▸ **WRITTEN EXERCISE**
Give the lines of the material between the line holding "You are a computer-use agent. 731x499 pixels." and the line holding "pyautogui.click(x=953, y=313)", inclusive, as a JSON list of strings with one string per line. Leave out blank lines.

Pointing records for text and elements
"""

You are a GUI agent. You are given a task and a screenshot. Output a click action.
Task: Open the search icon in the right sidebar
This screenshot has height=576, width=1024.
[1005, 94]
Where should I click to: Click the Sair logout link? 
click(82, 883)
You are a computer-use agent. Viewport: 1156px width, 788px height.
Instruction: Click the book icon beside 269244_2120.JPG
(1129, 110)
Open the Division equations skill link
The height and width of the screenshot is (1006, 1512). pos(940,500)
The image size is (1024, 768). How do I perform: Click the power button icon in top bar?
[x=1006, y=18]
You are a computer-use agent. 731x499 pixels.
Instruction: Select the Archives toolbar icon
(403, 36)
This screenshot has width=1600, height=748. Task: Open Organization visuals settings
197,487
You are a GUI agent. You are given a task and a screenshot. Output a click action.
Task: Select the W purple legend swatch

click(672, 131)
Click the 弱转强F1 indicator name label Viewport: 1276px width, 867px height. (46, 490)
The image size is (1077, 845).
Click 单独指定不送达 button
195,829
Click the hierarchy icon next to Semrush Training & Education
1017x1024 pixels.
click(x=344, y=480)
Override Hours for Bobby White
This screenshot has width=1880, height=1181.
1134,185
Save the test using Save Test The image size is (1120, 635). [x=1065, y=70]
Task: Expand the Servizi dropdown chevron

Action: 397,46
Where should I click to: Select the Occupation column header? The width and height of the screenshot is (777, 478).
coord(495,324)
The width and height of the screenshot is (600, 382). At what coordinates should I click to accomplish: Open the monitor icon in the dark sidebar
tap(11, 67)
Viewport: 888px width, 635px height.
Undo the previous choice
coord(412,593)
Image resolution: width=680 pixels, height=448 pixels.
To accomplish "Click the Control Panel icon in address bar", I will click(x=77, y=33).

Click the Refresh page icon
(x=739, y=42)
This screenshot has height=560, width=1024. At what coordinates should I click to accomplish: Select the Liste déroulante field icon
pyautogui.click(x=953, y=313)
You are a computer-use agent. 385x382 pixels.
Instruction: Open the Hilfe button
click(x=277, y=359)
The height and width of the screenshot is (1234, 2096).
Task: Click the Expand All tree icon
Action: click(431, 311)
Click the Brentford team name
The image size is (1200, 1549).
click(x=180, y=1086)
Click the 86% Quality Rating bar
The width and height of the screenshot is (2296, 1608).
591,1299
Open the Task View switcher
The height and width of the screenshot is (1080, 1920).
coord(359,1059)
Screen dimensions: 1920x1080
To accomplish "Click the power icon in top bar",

"""

▸ **EXERCISE SOLUTION**
[
  "You are a computer-use agent. 731x499 pixels.",
  "Instruction: Select the Archives toolbar icon",
  "(403, 36)",
  "This screenshot has width=1600, height=748. Task: Open Organization visuals settings",
  "197,487",
  "You are a GUI agent. You are given a task and a screenshot. Output a click action.",
  "Task: Select the W purple legend swatch",
  "click(672, 131)",
  "Click the 弱转强F1 indicator name label Viewport: 1276px width, 867px height. (46, 490)",
  "The image size is (1077, 845).",
  "Click 单独指定不送达 button",
  "195,829",
  "Click the hierarchy icon next to Semrush Training & Education",
  "1017x1024 pixels.",
  "click(x=344, y=480)",
  "Override Hours for Bobby White",
  "This screenshot has width=1880, height=1181.",
  "1134,185",
  "Save the test using Save Test The image size is (1120, 635). [x=1065, y=70]",
  "Task: Expand the Servizi dropdown chevron",
  "Action: 397,46",
  "Where should I click to: Select the Occupation column header? The width and height of the screenshot is (777, 478).",
  "coord(495,324)",
  "The width and height of the screenshot is (600, 382). At what coordinates should I click to accomplish: Open the monitor icon in the dark sidebar",
  "tap(11, 67)",
  "Viewport: 888px width, 635px height.",
  "Undo the previous choice",
  "coord(412,593)",
  "Image resolution: width=680 pixels, height=448 pixels.",
  "To accomplish \"Click the Control Panel icon in address bar\", I will click(x=77, y=33).",
  "Click the Refresh page icon",
  "(x=739, y=42)",
  "This screenshot has height=560, width=1024. At what coordinates should I click to accomplish: Select the Liste déroulante field icon",
  "pyautogui.click(x=953, y=313)"
]